I've left out the details of the list concatenation, but this is how the reduction proceeds. The important part is that everything gets processed in order to minimize list traversals. The foldr only traverses the list once, the concatenations don't require continuous list traversals, and sum finally consumes the list in one pass. Critically, the head of the list is available from foldr immediately to sum, so sum can begin working immediately and values can be gc'd as they are generated. With fusion frameworks such as vector, even the intermediate lists will likely be fused away.

Contrast this to the foldl function:

b xs = ( ++xs) . (\y->[y])
foldl b [] [0..10000]
foldl b ( [0] ++ [] ) [1..10000]
foldl b ( [1] ++ ([0] ++ []) ) [2..10000]
foldl b ( [2] ++ ([1] ++ ([0] ++ [])) ) [3..10000]
...

Note that now the head of the list isn't available until foldl has finished. This means that the entire list must be constructed in memory before sum can begin to work. This is much less efficient overall. Running the two versions with +RTS -s shows miserable garbage collection performance from the foldl version.

This is also a case where foldl' will not help. The added strictness of foldl' doesn't change the way the intermediate list is created. The head of the list remains unavailable until foldl' has finished, so the result will still be slower than with foldr.

I use the following rule to determine the best choice of fold

For folds that are a reduction, use foldl' (e.g. this will be the only/final traversal)
Otherwise use foldr.
Don't use foldl.

In most cases foldr is the best fold function because the traversal direction is optimal for lazy evaluation of lists. It's also the only one capable of processing infinite lists. The extra strictness of foldl' can make it faster in some cases, but this is dependent on how you'll use that structure and how lazy it is.

answered Oct 11 '22 23:10

John L

I don't think anyone's actually said the real answer on this one yet, unless I'm missing something (which may well be true and welcomed with downvotes).

I think the biggest different in this case is that foldr builds the list like this:

[0] ++ ([1] ++ ([2] ++ (... ++ [1000000])))

Whereas foldl builds the list like this:

((([0] ++ [1]) ++ [2]) ++ ... ) ++ [999888]) ++ [999999]) ++ [1000000]

The difference in subtle, but notice that in the foldr version ++ always has only one list element as its left argument. With the foldl version, there are up to 999999 elements in ++'s left argument (on average around 500000), but only one element in the right argument.

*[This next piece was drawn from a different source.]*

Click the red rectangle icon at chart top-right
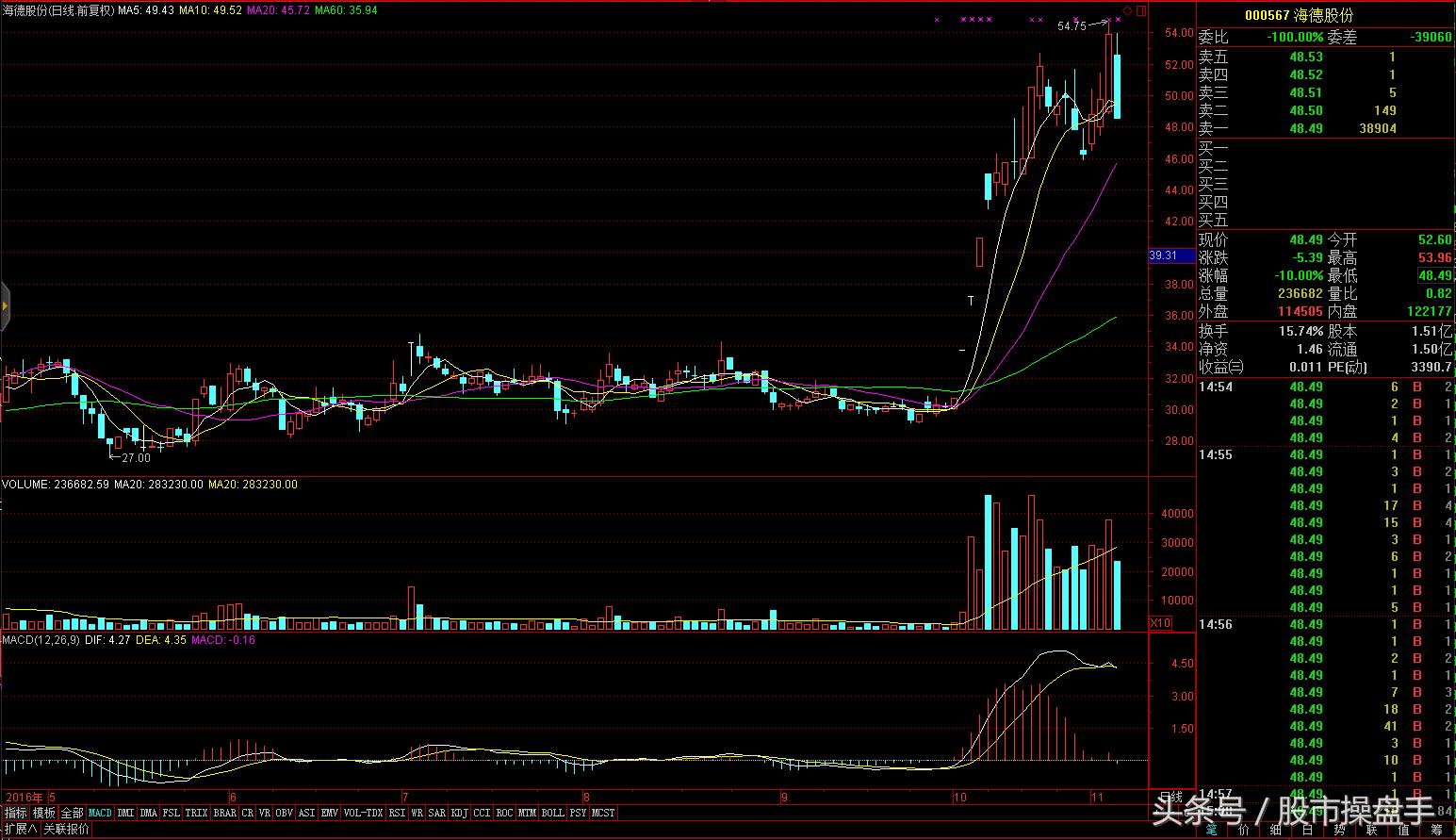Viewport: 1456px width, 840px height. pyautogui.click(x=1141, y=11)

However, ++ takes time proportional to the size of the left argument, as it has to look though the entire left argument list to the end and then repoint that last element to the first element of the right argument (at best, perhaps it actually needs to do a copy). The right argument list is unchanged, so it doesn't matter how big it is.

That's why the foldl version is much slower. It's got nothing to do with laziness in my opinion.

answered Oct 12 '22 00:10

Clinton

The problem is that tail recursion optimization is a memory optimization, not a execution time optimization!

Tail recursion optimization avoids the need to remember values for each recursive call.

So, foldl is in fact "good" and foldr is "bad".

For example, considering the definitions of foldr and foldl:

foldl f z [] = z
foldl f z (x:xs) = foldl f (z `f` x) xs

foldr f z [] = z
foldr f z (x:xs) = x `f` (foldr f z xs)

That's how the expression "foldl (+) 0 [1,2,3]" is evaluated:

foldl (+) 0 [1, 2, 3]
foldl (+) (0+1) [2, 3]
foldl (+) ((0+1)+2) [3]
foldl (+) (((0+1)+2)+3) [ ]
(((0+1)+2)+3)
((1+2)+3)
(3+3)
6

Note that foldl doesn't remember the values 0, 1, 2..., but pass the whole expression (((0+1)+2)+3) as argument lazily and don't evaluates it until the last evaluation of foldl, where it reaches the base case and returns the value passed as the second parameter (z) wich isn't evaluated yet.

On the other hand, that's how foldr works:

foldr (+) 0 [1, 2, 3]
1 + (foldr (+) 0 [2, 3])
1 + (2 + (foldr (+) 0 [3]))
1 + (2 + (3 + (foldr (+) 0 [])))
1 + (2 + (3 + 0)))
1 + (2 + 3)
1 + 5
6

The important difference here is that where foldl evaluates the whole expression in the last call, avoiding the need to come back to reach remembered values, foldr no. foldr remember one integer for each call and performs a addition in each call.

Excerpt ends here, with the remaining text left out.